Segment Start: Dataset
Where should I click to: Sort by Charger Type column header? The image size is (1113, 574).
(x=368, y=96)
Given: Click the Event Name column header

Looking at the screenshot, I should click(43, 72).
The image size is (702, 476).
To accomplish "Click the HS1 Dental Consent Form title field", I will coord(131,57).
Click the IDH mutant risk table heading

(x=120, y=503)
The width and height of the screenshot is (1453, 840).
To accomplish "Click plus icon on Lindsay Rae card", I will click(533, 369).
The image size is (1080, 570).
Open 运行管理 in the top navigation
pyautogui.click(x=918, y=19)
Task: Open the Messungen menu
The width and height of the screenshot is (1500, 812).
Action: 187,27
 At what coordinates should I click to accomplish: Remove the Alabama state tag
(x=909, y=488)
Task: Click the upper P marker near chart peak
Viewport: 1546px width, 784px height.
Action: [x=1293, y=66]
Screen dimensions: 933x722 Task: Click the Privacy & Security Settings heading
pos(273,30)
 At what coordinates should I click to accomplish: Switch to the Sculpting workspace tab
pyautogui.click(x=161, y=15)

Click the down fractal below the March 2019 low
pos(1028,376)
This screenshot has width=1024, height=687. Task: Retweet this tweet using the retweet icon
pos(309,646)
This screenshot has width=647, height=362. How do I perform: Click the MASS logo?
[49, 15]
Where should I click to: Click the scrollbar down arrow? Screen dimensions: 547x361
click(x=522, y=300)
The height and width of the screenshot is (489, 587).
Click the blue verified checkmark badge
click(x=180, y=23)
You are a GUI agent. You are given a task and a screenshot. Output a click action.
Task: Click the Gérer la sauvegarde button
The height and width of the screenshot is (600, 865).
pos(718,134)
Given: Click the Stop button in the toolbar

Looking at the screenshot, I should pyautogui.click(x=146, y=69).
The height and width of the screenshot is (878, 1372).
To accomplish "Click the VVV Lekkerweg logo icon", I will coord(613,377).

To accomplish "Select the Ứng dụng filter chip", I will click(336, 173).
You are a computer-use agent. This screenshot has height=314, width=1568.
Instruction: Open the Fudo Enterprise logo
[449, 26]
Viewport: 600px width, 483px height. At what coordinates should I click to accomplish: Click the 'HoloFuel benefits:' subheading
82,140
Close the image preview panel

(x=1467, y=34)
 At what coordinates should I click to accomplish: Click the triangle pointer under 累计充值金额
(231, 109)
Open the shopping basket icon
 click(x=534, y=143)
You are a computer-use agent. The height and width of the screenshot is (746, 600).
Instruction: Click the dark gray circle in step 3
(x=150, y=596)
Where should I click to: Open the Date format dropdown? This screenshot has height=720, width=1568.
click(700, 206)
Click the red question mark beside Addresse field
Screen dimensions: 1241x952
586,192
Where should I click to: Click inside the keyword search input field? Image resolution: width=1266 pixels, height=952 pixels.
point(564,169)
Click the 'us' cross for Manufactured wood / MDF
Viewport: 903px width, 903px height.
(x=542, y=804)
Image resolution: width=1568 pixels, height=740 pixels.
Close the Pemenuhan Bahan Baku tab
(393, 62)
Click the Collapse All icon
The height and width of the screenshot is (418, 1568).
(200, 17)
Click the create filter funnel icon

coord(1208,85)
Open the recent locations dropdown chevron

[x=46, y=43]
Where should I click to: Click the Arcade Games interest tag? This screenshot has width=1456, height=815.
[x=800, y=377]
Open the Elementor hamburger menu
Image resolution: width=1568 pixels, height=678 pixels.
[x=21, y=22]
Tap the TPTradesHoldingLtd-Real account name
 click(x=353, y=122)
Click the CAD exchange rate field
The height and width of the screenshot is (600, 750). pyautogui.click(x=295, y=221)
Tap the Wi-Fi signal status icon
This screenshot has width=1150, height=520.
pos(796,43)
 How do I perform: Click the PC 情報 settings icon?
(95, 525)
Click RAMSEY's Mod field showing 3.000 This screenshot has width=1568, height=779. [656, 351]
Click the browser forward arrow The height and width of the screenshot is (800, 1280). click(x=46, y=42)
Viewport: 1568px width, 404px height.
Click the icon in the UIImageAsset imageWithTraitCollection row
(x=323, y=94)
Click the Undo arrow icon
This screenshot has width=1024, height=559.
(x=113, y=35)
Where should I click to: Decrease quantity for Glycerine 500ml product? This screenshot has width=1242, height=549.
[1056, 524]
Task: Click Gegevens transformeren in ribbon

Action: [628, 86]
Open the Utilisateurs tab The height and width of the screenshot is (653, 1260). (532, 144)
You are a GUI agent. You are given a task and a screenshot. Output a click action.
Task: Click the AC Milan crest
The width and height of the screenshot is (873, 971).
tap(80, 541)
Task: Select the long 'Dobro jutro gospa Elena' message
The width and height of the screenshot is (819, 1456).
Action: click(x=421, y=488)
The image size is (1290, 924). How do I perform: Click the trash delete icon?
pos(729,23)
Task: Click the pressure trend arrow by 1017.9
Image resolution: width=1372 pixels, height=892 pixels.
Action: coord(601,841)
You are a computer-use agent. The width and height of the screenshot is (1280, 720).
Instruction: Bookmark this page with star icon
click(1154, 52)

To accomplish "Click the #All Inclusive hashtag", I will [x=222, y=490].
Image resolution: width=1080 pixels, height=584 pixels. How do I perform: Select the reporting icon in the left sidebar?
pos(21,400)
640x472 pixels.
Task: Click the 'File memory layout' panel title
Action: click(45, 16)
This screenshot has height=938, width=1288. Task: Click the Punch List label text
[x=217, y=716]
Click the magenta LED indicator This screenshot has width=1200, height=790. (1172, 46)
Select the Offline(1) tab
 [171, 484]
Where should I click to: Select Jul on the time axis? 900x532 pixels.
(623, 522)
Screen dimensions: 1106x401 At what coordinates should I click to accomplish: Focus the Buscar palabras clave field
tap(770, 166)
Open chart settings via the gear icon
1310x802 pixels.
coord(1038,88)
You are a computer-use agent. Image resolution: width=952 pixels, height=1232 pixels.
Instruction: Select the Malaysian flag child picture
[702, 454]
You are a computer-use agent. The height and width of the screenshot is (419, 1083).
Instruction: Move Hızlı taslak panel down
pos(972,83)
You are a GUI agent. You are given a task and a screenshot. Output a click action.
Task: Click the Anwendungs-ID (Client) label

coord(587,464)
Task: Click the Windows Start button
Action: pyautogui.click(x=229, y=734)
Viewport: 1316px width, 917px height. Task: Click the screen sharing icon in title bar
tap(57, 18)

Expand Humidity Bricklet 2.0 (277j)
Segment End: Dataset
* [Task item]
Which lines in the listing above hold the word "computer"? Show each of them.

* [Output for this exercise]
You are a computer-use agent. This screenshot has height=314, width=1568.
You are a computer-use agent. The height and width of the screenshot is (746, 600).
You are a computer-use agent. The width and height of the screenshot is (1280, 720).
You are a computer-use agent. Image resolution: width=952 pixels, height=1232 pixels.
You are a computer-use agent. The height and width of the screenshot is (419, 1083).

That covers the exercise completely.